Или вот картинка другого провинциального городка: «По главной улице Мышкина в розовом сумраке бродили, удовлетворенно мыча, коровы, пробегали с хворостинами их бойкие хозяйки. Молодежь сигаретила на ступеньках клуба. Ждали кинопередвижку. Зажглась мышкинская гордость – неоновая надпись „Книжный коллектор“».
У Ерофеева диапазон у́же.
Это Москва в районе Курского вокзала, электричка, где у Венички неожиданно обнаруживаются собутыльники, несколько неопределенно-импрессионистических отблесков в тускнеющем Веничкином сознании от так и неосуществившейся в поэме картины Петушков.
Вот для примера сценка в вокзальном ресторане:
«– Спиртного ничего нет, – сказал вышибала. И оглядел меня всего, как дохлую птичку или как грязный лютик.
– Нет ничего спиртного!!!
Я хоть весь и сжался от отчаяния, но все-таки сумел промямлить, что пришел вовсе не за этим. <…>
– Будете что-нибудь заказывать?
– А у вас чего – только музыка?
– Почему „только музыка“? Бефстроганов есть, пирожное. Вымя…
Опять подступила тошнота.
– А херес?
– А хереса нет.
– Интересно. Вымя есть, а хересу нет!
– Очччень интересно. Да. Хересу – нет. А вымя – есть.
И меня оставили…» (19–20)
То есть в экспозиции у рассматриваемых произведений, надо признаться, мало общего.
Общее проявляется в иронически-издевательском авторском отношении к окружающей героев действительности.
У Аксенова подавляющее большинство эпизодов имеет откровенно пародийный характер. Так, после ареста братьями-милиционерами Бородкиными водителя грузовика Володи Телескопова самый интеллигентный его пассажир в ужасе заламывает руки.
«– Нет-нет, друзья! – пылко воскликнул Вадим Афанасьевич. – Я подам в гусятинский нарсуд официальное заявление. Я уверен… мы… наше учреждение… вся общественность… возьмем Володю на поруки.

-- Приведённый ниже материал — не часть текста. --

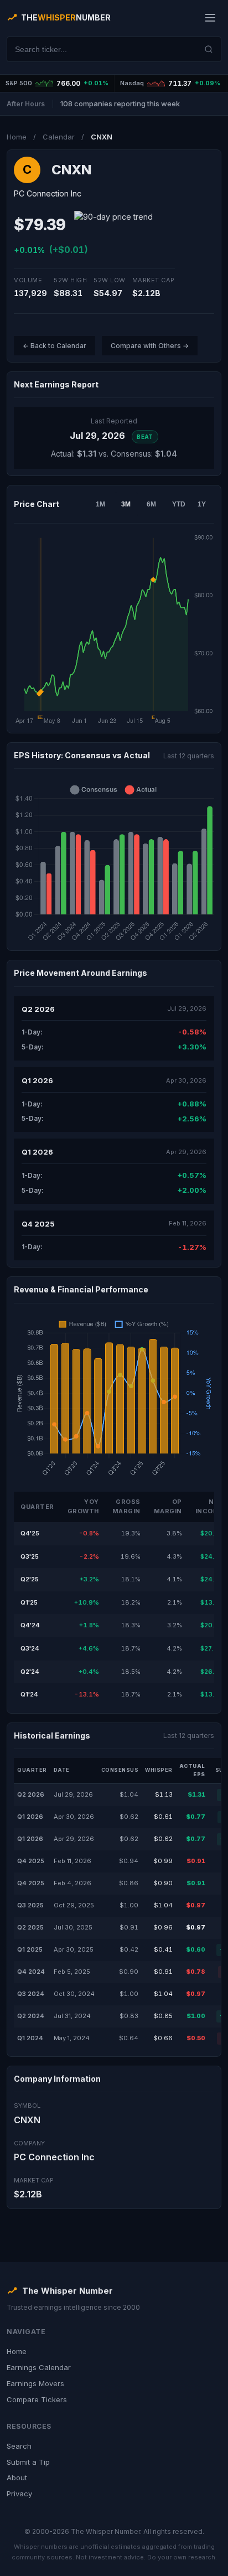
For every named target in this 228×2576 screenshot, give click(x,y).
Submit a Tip (28, 2462)
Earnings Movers (35, 2383)
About (17, 2477)
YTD (178, 504)
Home (17, 136)
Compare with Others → (150, 346)
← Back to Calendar (54, 346)
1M (100, 504)
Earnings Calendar (39, 2367)
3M (126, 504)
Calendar (59, 136)
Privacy (19, 2493)
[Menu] (210, 18)
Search (19, 2445)
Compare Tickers (37, 2399)
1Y (202, 504)
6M (151, 504)
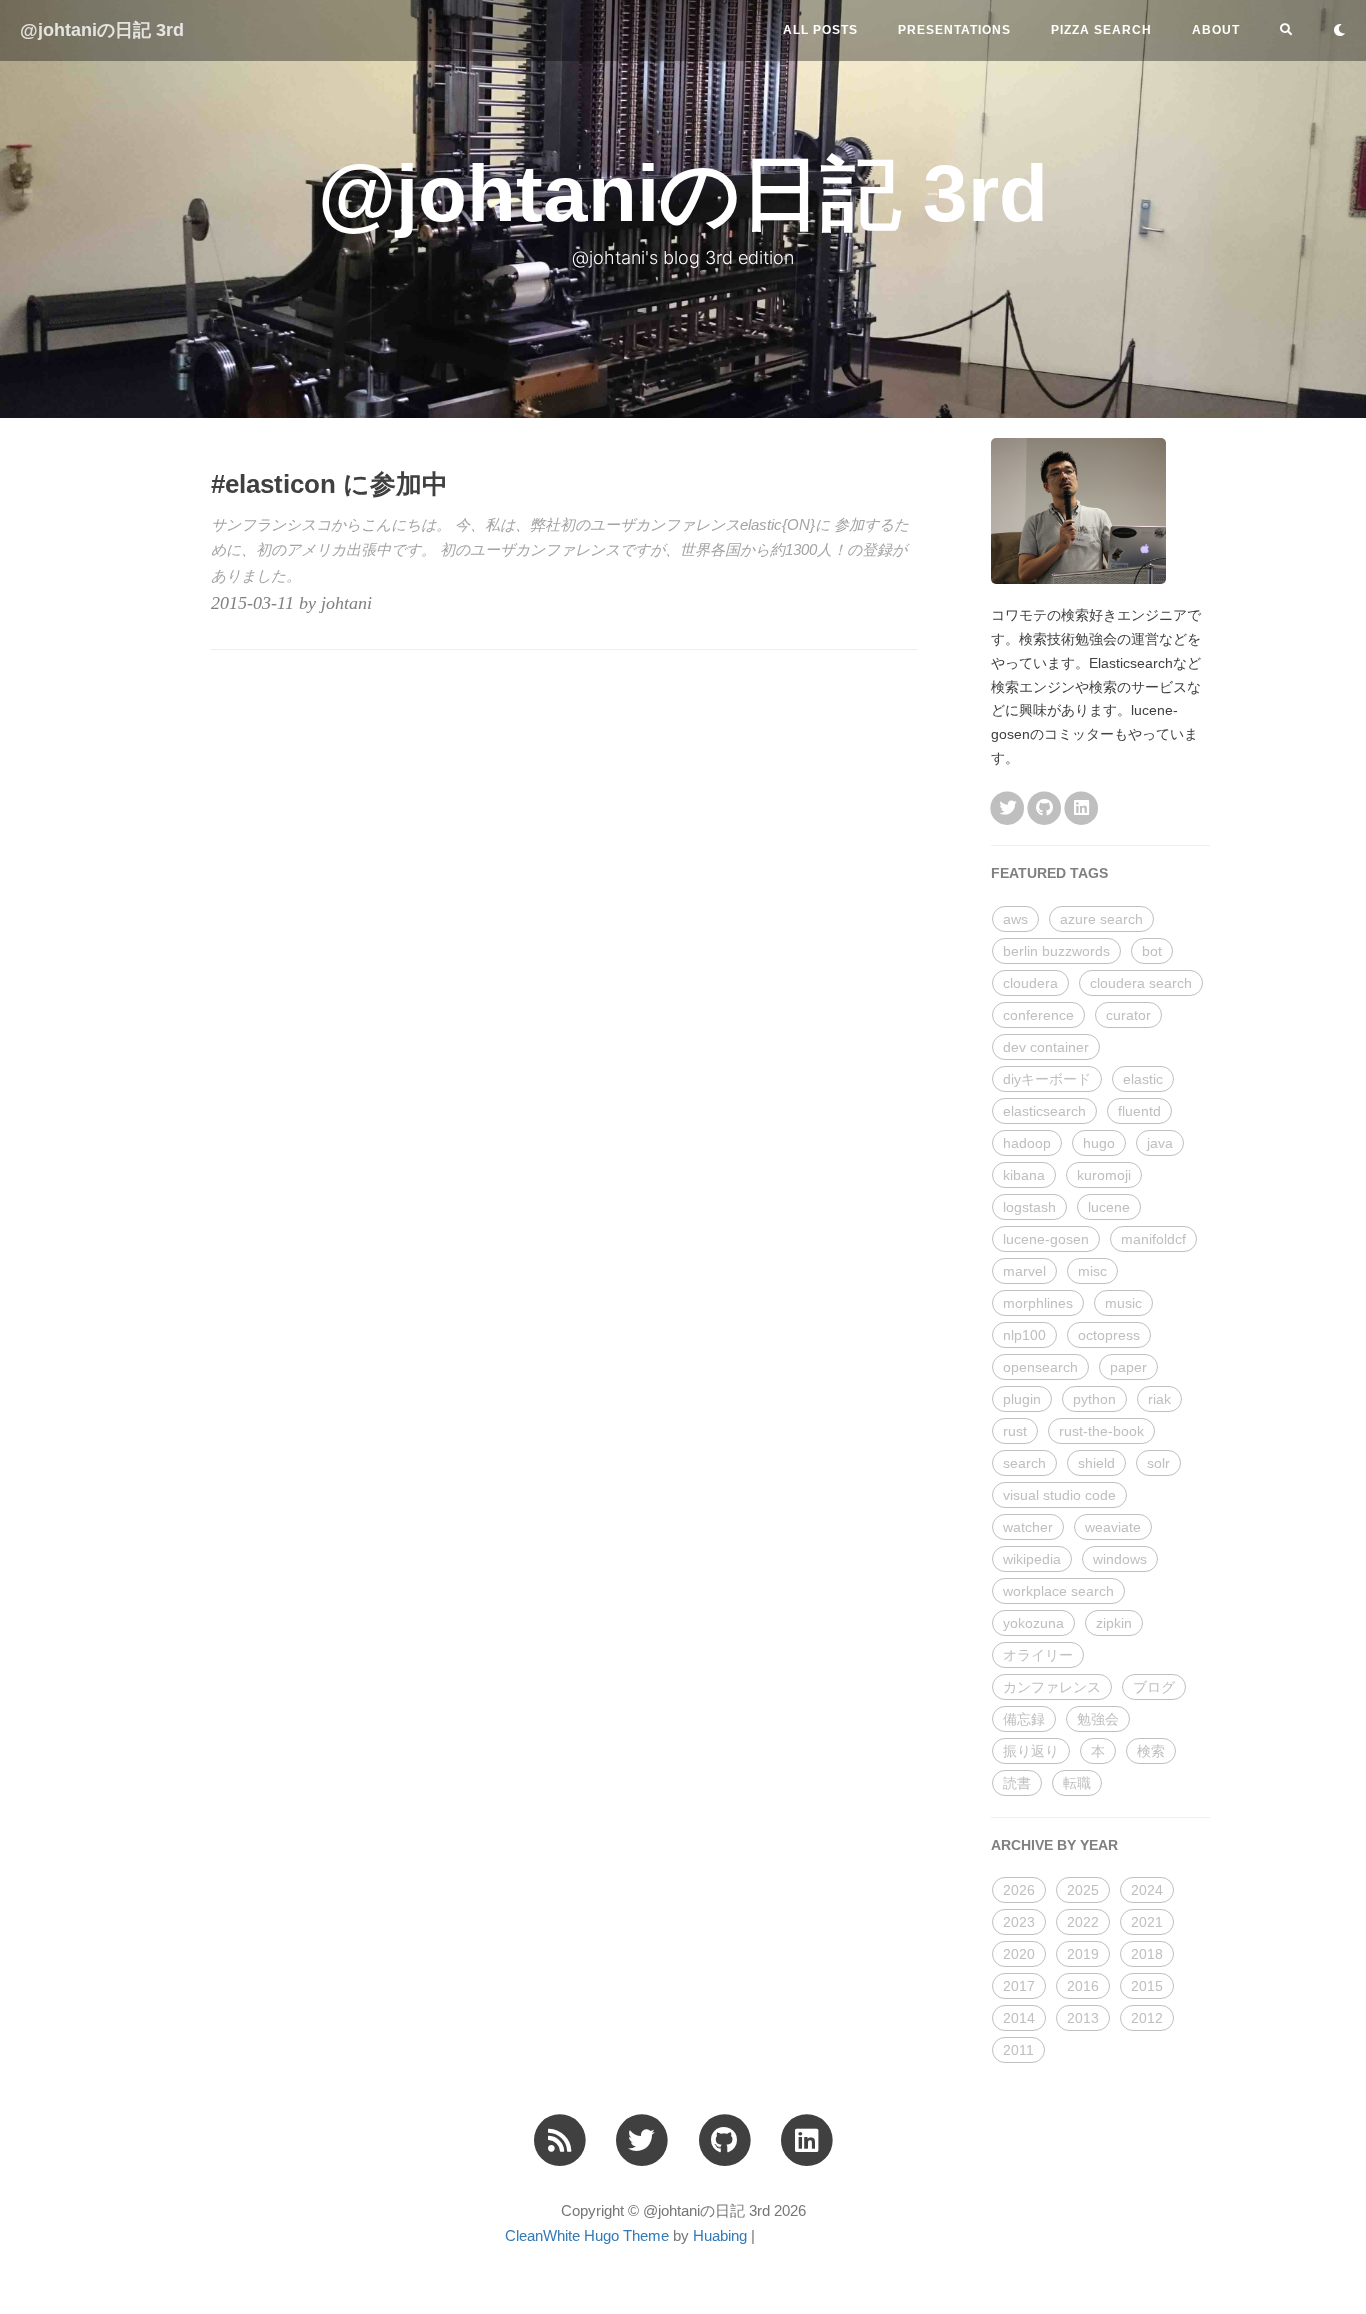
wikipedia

Если понадобится, я усыновлю его.
С этими словами Вадим Афанасьевич закашлялся, затянулся трубочкой, выпустил дымовую завесу, чтобы скрыть за ней свои увлажняющиеся глаза»[95].
Да и вообще, если вдуматься, что это за бочкотара такая, с которой так заботливо обходятся аксеновские персонажи, которой они так трогательно дорожат? Это же ничто, абсурд, фикция! Такая же фикция, как широко пропагандируемые в стране и в мире преимущества социалистического строя. Сдается, что эта затоваренная аксеновская бочкотара вполне может восприниматься как метафора никчемности советской экономической системы со всеми ее идеологическими обоснованиями? То есть, если выразиться еще более прямо, идея этой аксеновской повести по сути своей уже вполне антисоветская.
Те же настроения улавливаем и в ерофеевской поэме.
Так, Веничка, в очередной раз подкрепившись спиртным в тамбуре движущейся в направлении Петушков электрички, входит в вагон и встречается с взглядами своих сограждан-попутчиков. Ох, не идиллические чувства, не ощущение братской солидарности с тружениками социалистической отчизны вызывают их глаза в сознании Венечки:
«Публика посмотрела на меня почти безучастно, круглыми и как будто ничем не занятыми глазами…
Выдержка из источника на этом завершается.